**Reading passage**
The idea is to use binary search for finding the largest value of $x$ for which $f(x)<f(x+1)$. This implies that $k=x+1$ because $f(x+1)>f(x+2)$. The following code implements the search:

#![allow(unused)]
fn main() {
use std::cmp::Ordering;
let array = vec![11,12,13,14,65,9,8, 7, 6, 5, 4, 3, 2, 1];
let f = | &x | { 
    let i = array.iter().position(|el| el == &x).unwrap();
    array[i].cmp(&array[i+1])
};
let k = array.binary_search_by(f);
println!("Array is {array:?}");
println!("___");
println!("k is {k:?}");
}

To better understand binary_search_by, you should just keep in mind that:

  • Ordering::Less in custom comparator function means that the final result is in the right half of the collection
  • Ordering::Greater in custom comparator function means that the final result is in the left half

The verbose version of the above function would be:

#![allow(unused)]
fn main() {
    use std::cmp::Ordering;
    let array = vec![11,12,13,14,65,9,8, 7, 6, 5, 4, 3, 2, 1];
    let f = | &x | { 
        let i = array.iter().position(|el| el == &x).unwrap();
        if array[i] < array[i+1]{
            return Ordering::Less //go in the right half
        } else {
            return Ordering::Greater //go in left half
        }
    };
    let k = array.binary_search_by(f);
    println!("Array is {array:?}");
    println!("___");
    println!("k is {k:?}");
}

**Given data**
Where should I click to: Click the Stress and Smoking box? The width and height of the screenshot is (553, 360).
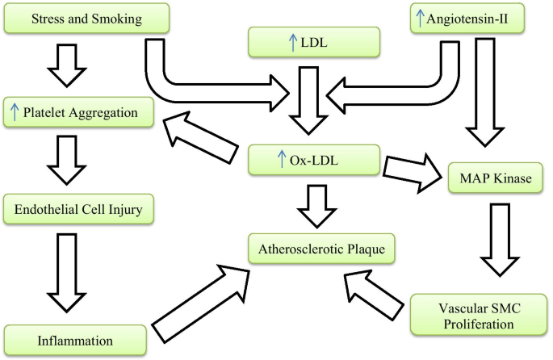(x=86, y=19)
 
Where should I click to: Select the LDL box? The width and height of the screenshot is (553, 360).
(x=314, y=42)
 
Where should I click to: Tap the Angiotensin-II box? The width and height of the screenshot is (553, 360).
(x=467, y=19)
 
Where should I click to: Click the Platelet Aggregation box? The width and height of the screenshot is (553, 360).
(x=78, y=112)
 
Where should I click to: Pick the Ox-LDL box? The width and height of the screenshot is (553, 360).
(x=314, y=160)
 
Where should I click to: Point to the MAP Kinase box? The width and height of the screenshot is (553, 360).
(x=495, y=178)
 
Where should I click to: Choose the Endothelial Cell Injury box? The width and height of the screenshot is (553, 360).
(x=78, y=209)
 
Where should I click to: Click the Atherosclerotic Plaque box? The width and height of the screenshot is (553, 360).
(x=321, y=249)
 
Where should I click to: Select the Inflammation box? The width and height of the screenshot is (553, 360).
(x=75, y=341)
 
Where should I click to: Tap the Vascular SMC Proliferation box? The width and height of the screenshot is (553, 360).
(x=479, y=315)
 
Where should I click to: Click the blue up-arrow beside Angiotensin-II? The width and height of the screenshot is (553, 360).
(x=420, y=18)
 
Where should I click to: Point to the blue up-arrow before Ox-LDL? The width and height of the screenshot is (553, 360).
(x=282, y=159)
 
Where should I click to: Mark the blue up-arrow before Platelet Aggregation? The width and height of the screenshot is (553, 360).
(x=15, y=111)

--

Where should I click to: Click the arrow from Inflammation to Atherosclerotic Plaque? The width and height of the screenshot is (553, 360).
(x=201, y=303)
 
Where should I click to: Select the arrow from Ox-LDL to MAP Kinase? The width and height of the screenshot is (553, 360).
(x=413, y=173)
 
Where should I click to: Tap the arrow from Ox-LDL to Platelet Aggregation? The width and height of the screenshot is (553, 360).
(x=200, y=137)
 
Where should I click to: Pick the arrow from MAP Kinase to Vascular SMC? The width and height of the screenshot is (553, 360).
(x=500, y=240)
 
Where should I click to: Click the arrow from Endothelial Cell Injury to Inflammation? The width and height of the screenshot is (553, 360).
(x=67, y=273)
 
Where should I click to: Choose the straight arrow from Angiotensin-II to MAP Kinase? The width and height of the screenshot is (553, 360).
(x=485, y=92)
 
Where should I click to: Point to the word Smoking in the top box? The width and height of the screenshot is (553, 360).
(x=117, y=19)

**Requests**
1 – Copy from the binary search passage everything from "The idea is" down to "array[i].cmp(&array[i+1])".
2 – Recast the listing as a numbered list, from the line containing "Where should I click to: Click the Stress" down to the line containing "(x=314, y=42)", both included. Leave out blank lines and pictures.

**Task responses**
1 –
The idea is to use binary search for finding the largest value of $x$ for which $f(x)<f(x+1)$. This implies that $k=x+1$ because $f(x+1)>f(x+2)$. The following code implements the search:

#![allow(unused)]
fn main() {
use std::cmp::Ordering;
let array = vec![11,12,13,14,65,9,8, 7, 6, 5, 4, 3, 2, 1];
let f = | &x | { 
    let i = array.iter().position(|el| el == &x).unwrap();
    array[i].cmp(&array[i+1])

2 –
1. Where should I click to: Click the Stress and Smoking box? The width and height of the screenshot is (553, 360).
2. (x=86, y=19)
3. Where should I click to: Select the LDL box? The width and height of the screenshot is (553, 360).
4. (x=314, y=42)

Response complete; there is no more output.